Capture → Analyze → Search — entirely on your own hardware
CaptureNest is a production-ready, self-hosted AI media server. Point it at your webcam or RTSP camera, capture photos and videos, and let a local AI model automatically describe and tag your media.
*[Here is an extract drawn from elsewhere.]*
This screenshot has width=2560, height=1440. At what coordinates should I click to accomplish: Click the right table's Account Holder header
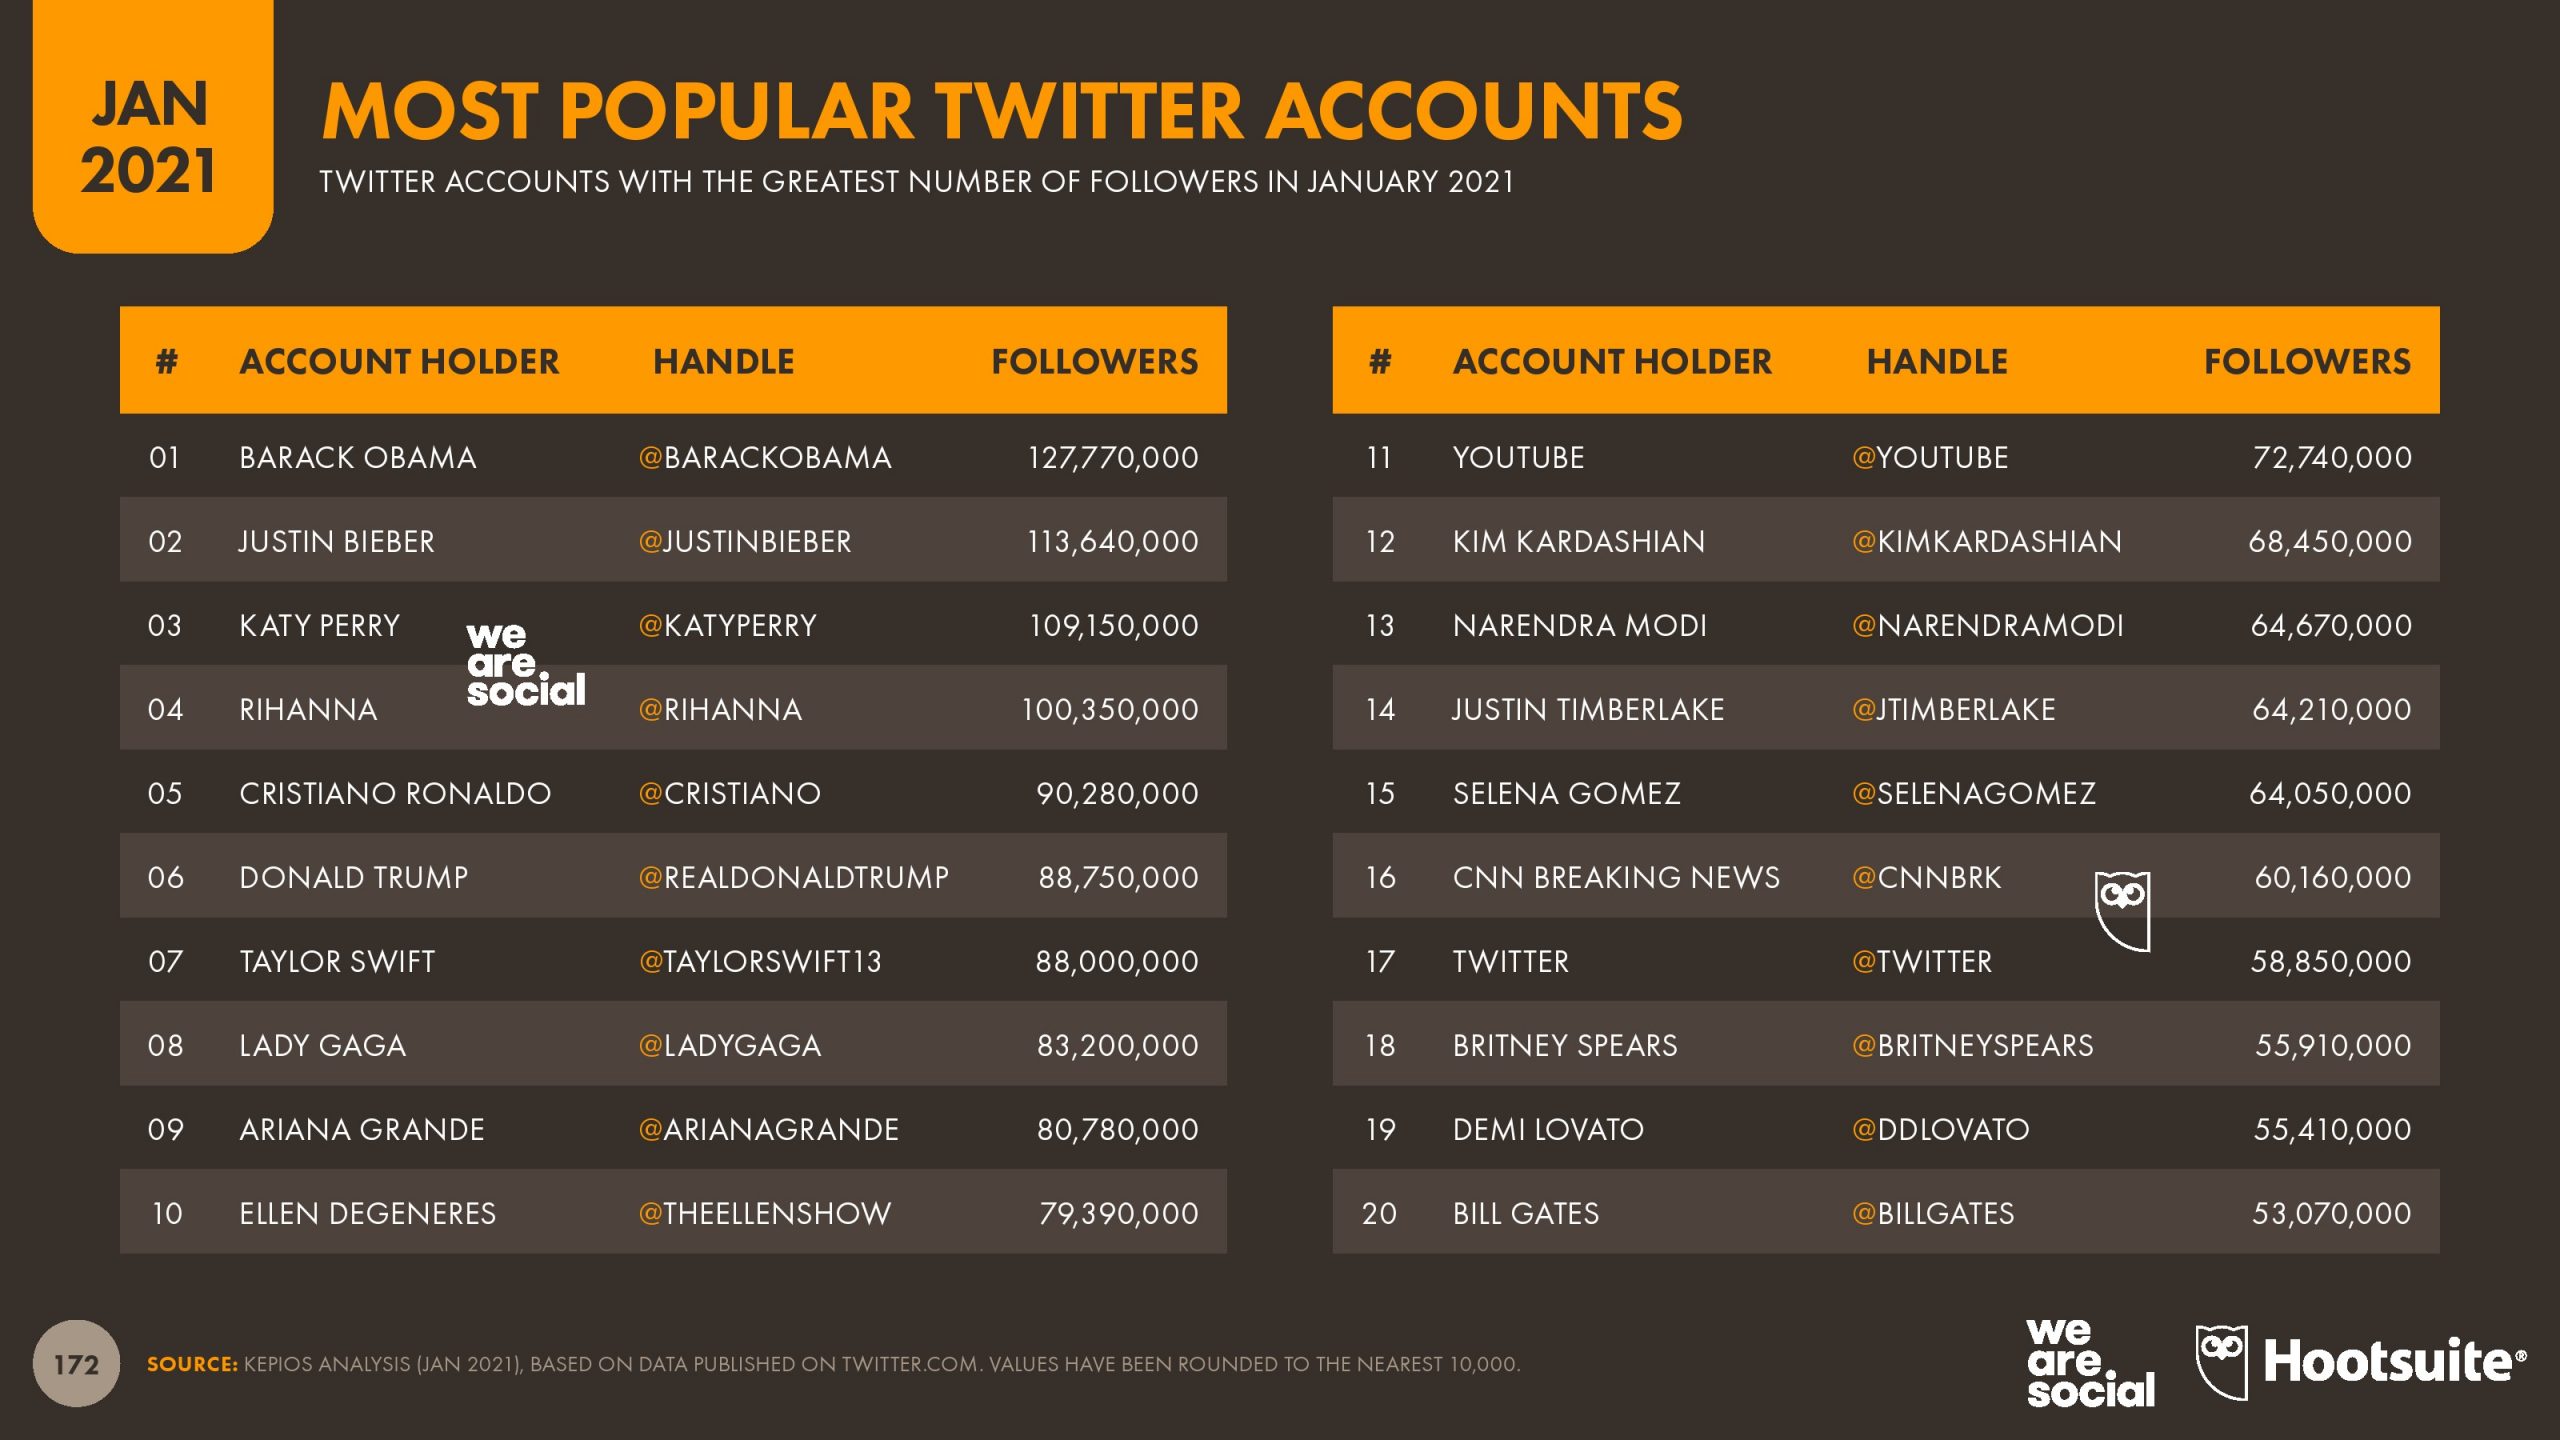click(x=1612, y=361)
Then search everything using natural language — no cloud, no subscriptions, no data leaving your machine.
"Show me when someone was at the front door"
"Find images with laptops"
"Show outdoor scenes from today"
| Feature | Description |
|---|---|
| Live Camera | Browser-based live preview, photo capture, and video recording |
| AI Analysis | Vision model (LLaVA) auto-generates descriptions and tags |
| Semantic Search | Natural language queries powered by vector embeddings + Qdrant |
| Media Library | Browse, filter, and manage your captures in a responsive grid |
| RTSP Support | Connect IP cameras and NVR/DVR systems via RTSP streams |
| Self-Hosted | Runs entirely locally — no cloud required |
| One-Command Deploy | Full Docker Compose setup |
┌──────────────────────────────────────────────────────────┐
│ Web Dashboard (React) │
│ Dashboard │ Camera │ Library │ AI Search │ Settings │
└─────────────────────┬────────────────────────────────────┘
│ HTTP (Vite proxy / nginx)
┌─────────────────────▼────────────────────────────────────┐
│ CaptureNest API (Fastify/TypeScript) │
│ │
│ ┌─────────────┐ ┌────────────┐ ┌────────────────────┐ │
│ │ Camera Svc │ │ Media Svc │ │ AI Pipeline │ │
│ │ (FFmpeg) │ │ (sharp) │ │ Ollama → Qdrant │ │
│ └─────────────┘ └────────────┘ └────────────────────┘ │
│ │
│ ┌──────────────────────────┐ ┌─────────────────────┐ │
│ │ SQLite (metadata) │ │ Local Filesystem │ │
│ └──────────────────────────┘ └─────────────────────┘ │
└──────────────────────────────────────────────────────────┘
│ │
┌────────▼────────┐ ┌─────────▼──────────┐
│ Ollama Server │ │ Qdrant Vector DB │
│ (LLaVA model) │ │ (semantic search) │
└─────────────────┘ └────────────────────┘
- Docker and Docker Compose
- A webcam or RTSP camera (optional for initial setup)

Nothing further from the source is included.